The Botching of the Cyprus Bailout: Worse Than Lehman Brothers

Erstveröffentlicht: 
17.03.2013

Everyone now agrees that Treasury Secretary Hank Paulson badly botched the Lehman Brothers crisis of 2009. But at least he had an excuse. Panicked by the speed of Lehman’s meltdown, he had no time for second thoughts. By comparison the German-led group of EU officials who  engineered this weekend’s Cyprus bank bailout don’t have a leg to stand on. Although they had years to consider their options (Cyprus’s problems are closely related to those of Greece and have long been almost as obvious), they have opted for a “solution” that amounts to probably the single most inexplicably irresponsible decision in banking supervision in the advanced world since the 1930s.

 

As my colleague Tim Worstall has pointed out in a well argued contribution yesterday, they have weakened – perhaps catastrophically – the principal pillar supporting modern banking.

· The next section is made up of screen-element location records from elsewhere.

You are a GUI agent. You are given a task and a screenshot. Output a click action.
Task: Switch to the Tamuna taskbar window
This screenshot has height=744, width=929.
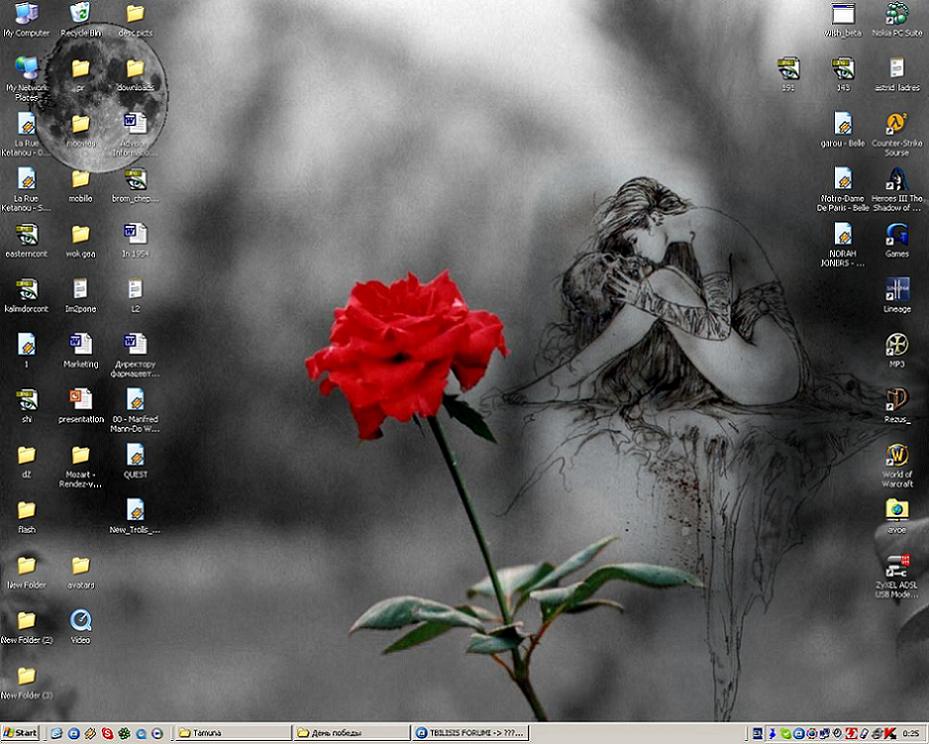point(232,733)
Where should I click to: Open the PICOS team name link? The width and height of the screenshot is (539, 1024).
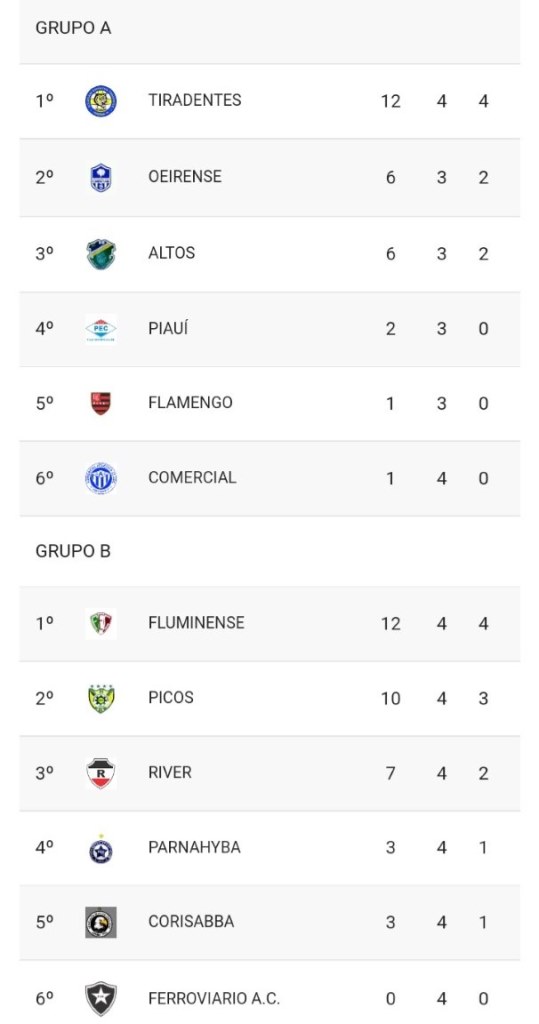[x=171, y=697]
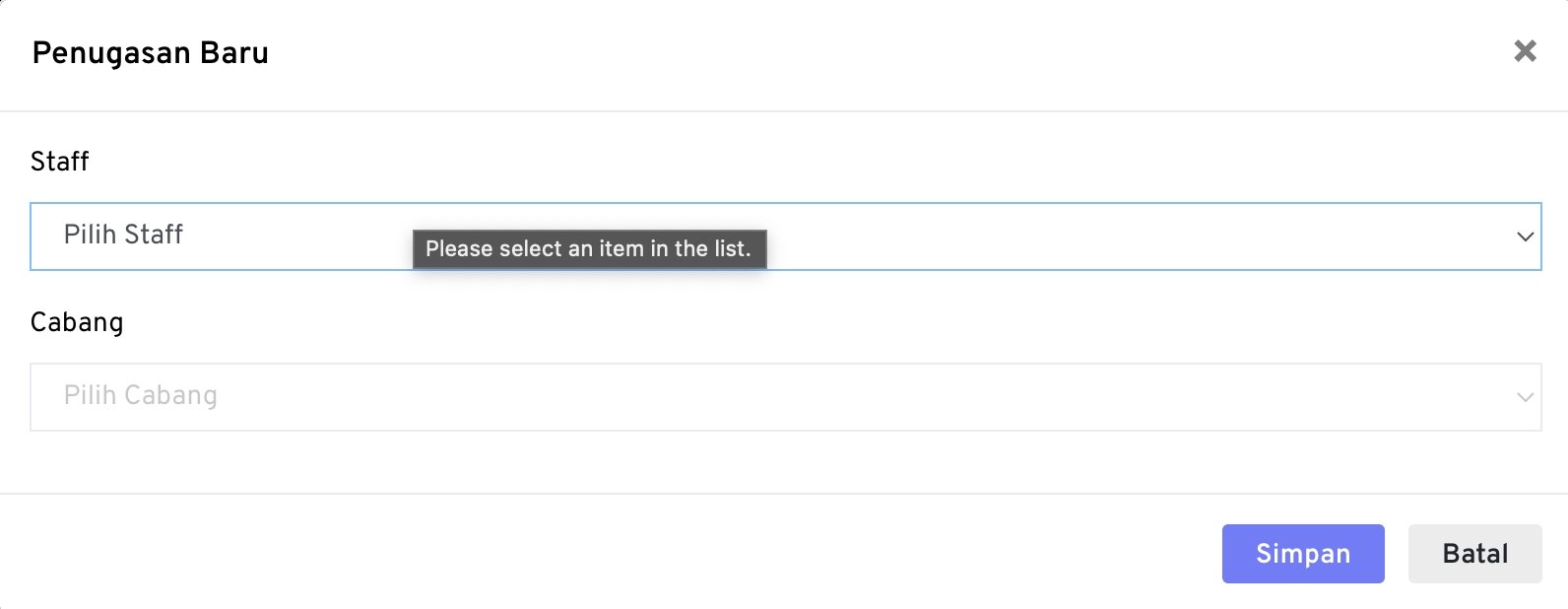Cancel the new assignment with Batal
This screenshot has height=609, width=1568.
1474,554
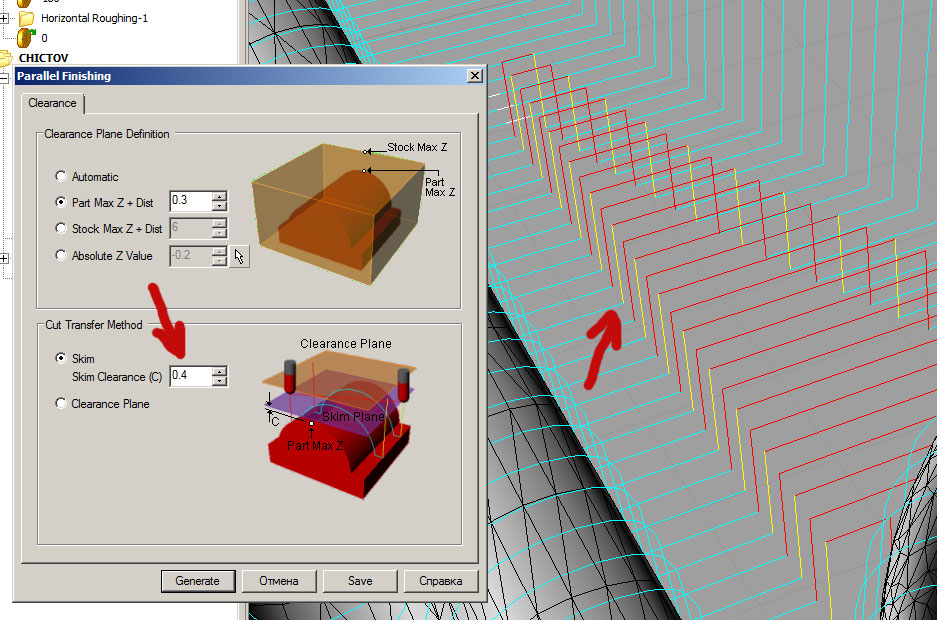The height and width of the screenshot is (620, 937).
Task: Increase the Part Max Z + Dist value
Action: coord(220,196)
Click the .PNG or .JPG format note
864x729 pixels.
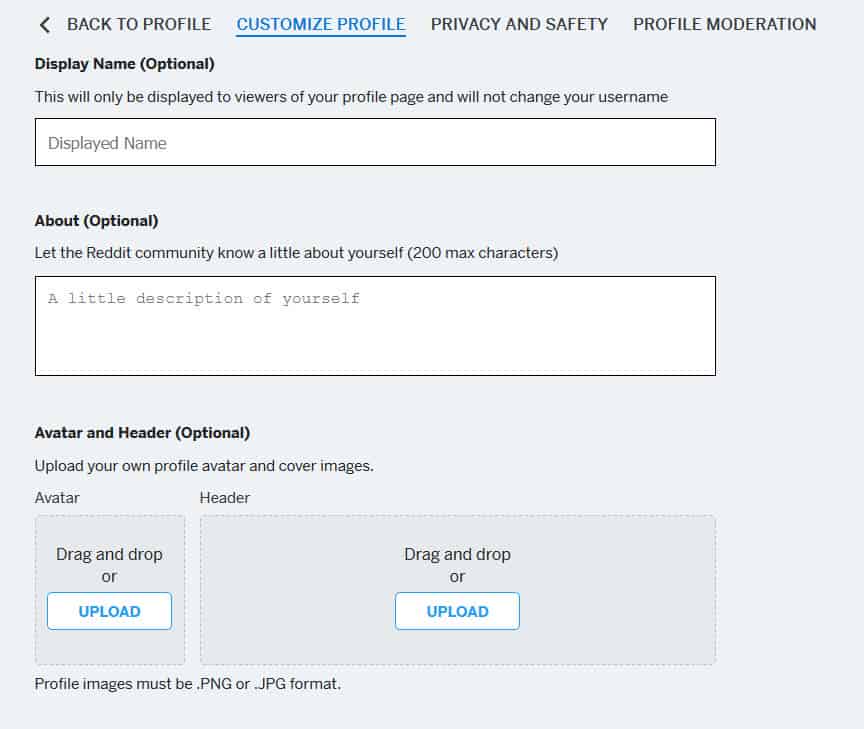(188, 685)
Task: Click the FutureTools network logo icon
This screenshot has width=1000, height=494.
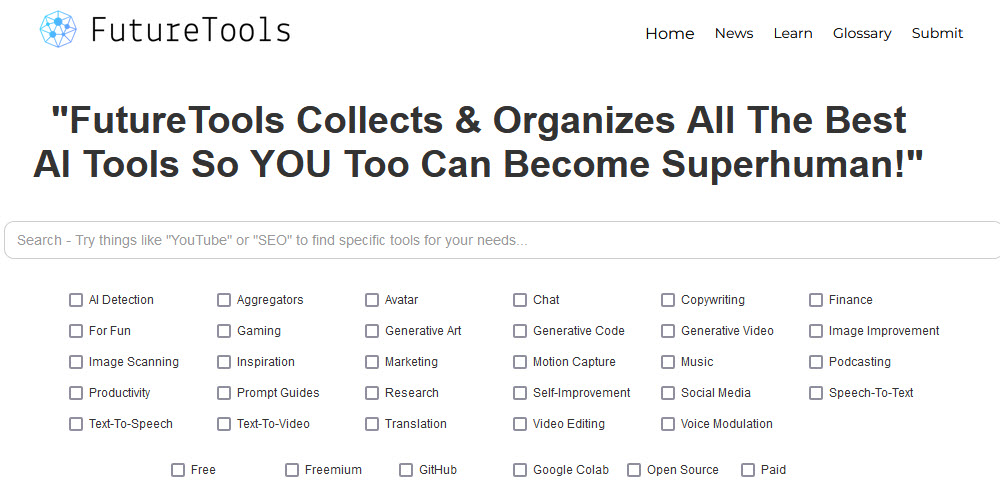Action: point(58,30)
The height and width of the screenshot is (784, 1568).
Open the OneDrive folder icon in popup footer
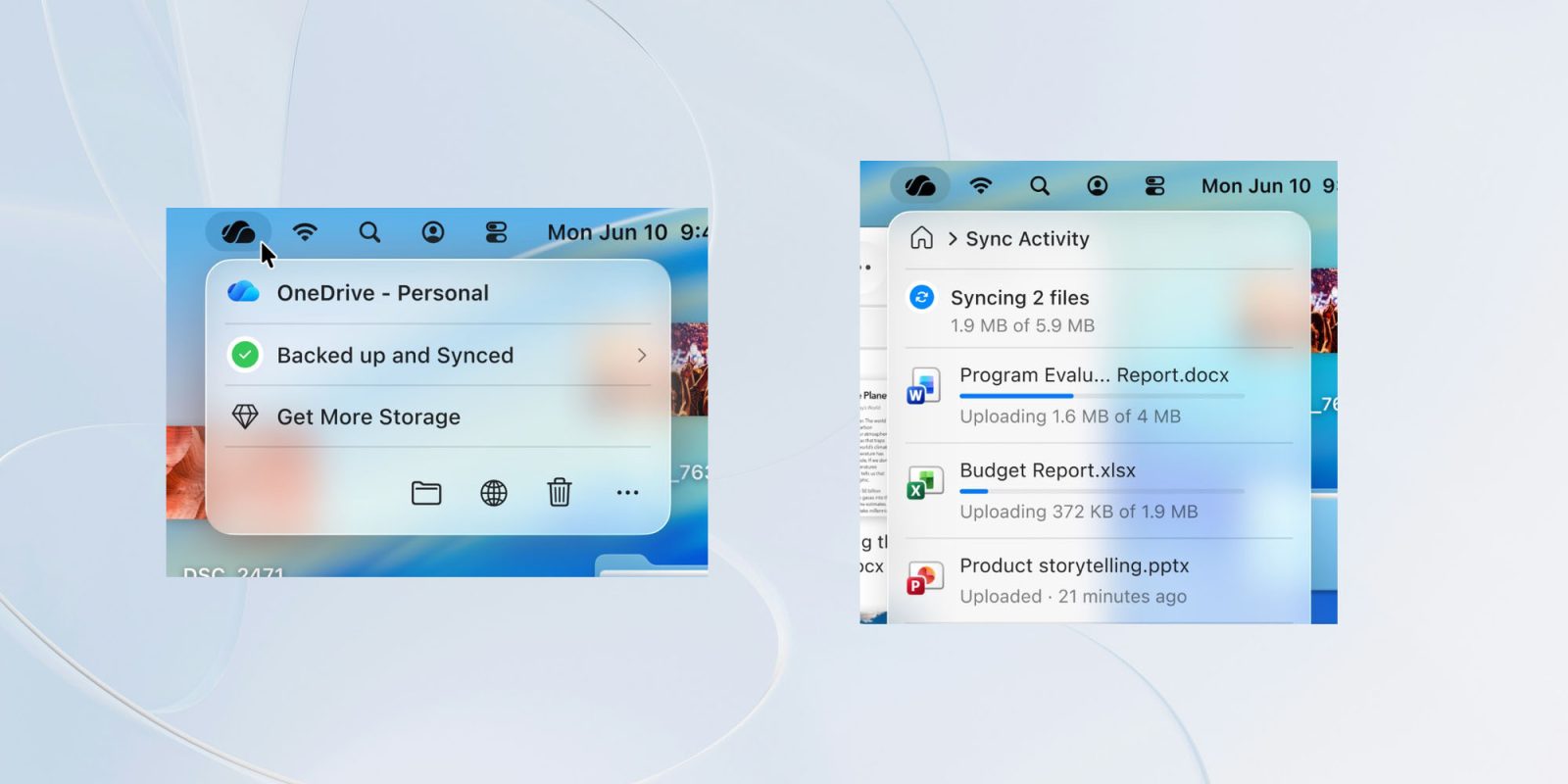click(426, 493)
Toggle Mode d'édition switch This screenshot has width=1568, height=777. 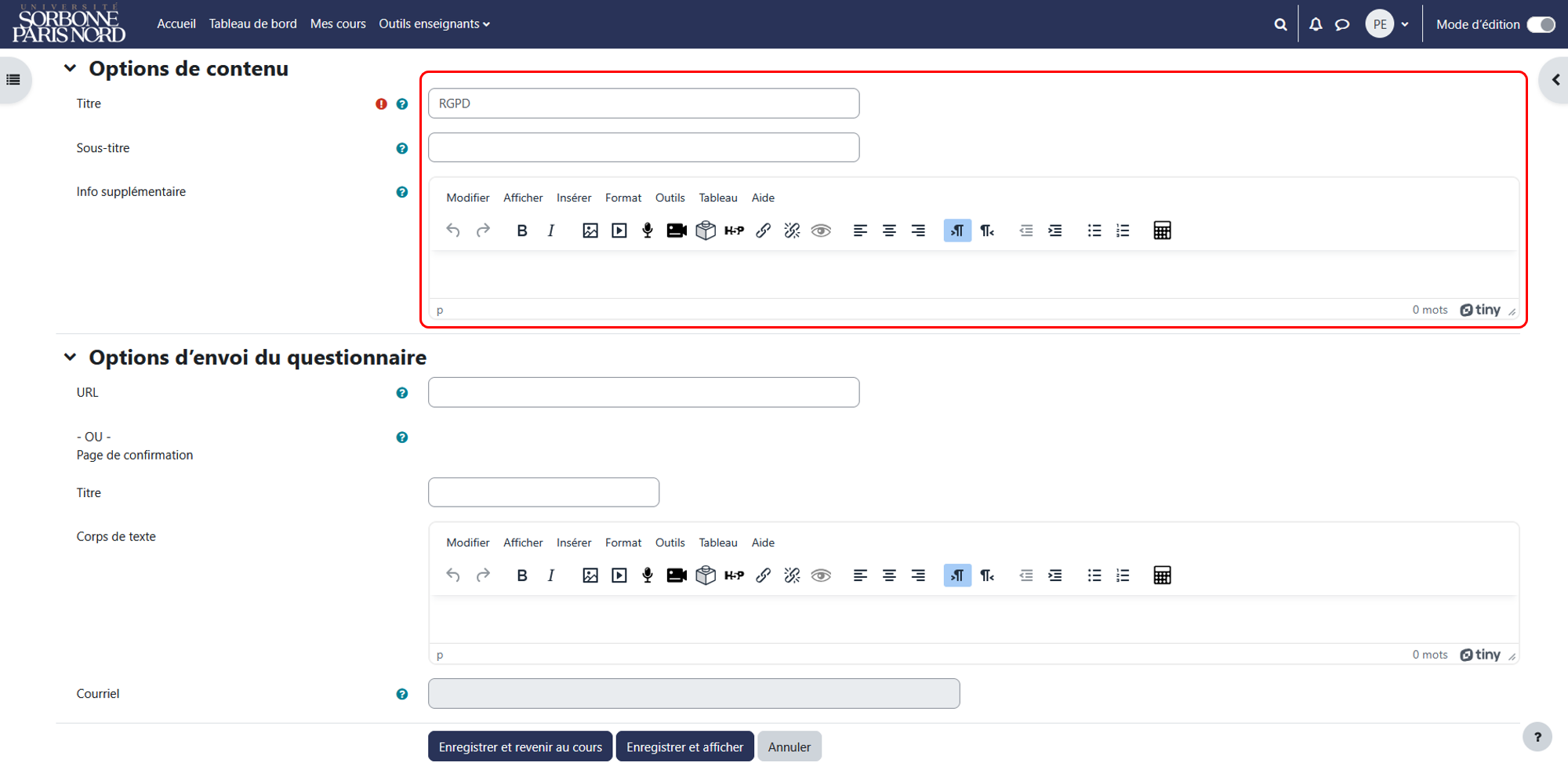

This pillar is deposit insurance. Ordinary savers who had received a solemn assurance that deposits up to 100,000 euros were safe are now being asked to take a haircut. This raises questions about deposit insurance throughout the EU and invites runs on banks not only in the most “financially-challenged” nations such as Greece and Spain but even in Italy and France.

 

Let’s hope that, with reasonable luck, European regulators hold the line tomorrow (and if a commentator were to predict otherwise, it would be like crying “Fire!” in a crowded theater). But it is a fair bet that the botching of the Cypriot bailout has ensured that the agonizing economic malaise afflicting much of Europe for four years now will be further prolonged.

 

It is time for plain words. The ultimate source of Europe’s financial malaise is Germany. The German financial establishment was complicit from the beginning in the inflating of some of the bubbles in the afflicted nations. Now it is not only disowning its role in causation but, by forcing austerity on national governments and refusing to allow more than token inflation of the euro, it is turning the knife in those nations’ wounds.

 

It is already clear that though Japan for long has enjoyed exceptionally cordial relations with Germany (neither side advertises this but it is a fact), financial officials in Tokyo are now pressuring their German colleagues to relax the austerity policy. The most obvious outward evidence of this is Japan’s sustained effort in the last four months to depreciate the yen. Although the depreciation is popularly attributed to Prime Minister Shinzo Abe, in reality the policy is coming from the Tokyo Ministry of Finance, and the principal loser is Germany (which had been winning share against Japan in many advanced producers’ goods industries in the years of a cheap euro).

 

The United States enjoys no similar ability to apply the  thumbscrews to the German economic establishment but President Barack Obama can still be a vital part of the solution. For all his shortcomings, he ranks abroad, if not at home, as the most respected American President in decades. He needs to talk to German Chancellor Angela Merkel – and talk openly for the permanent historical record. It is time to call Merkel’s bluff.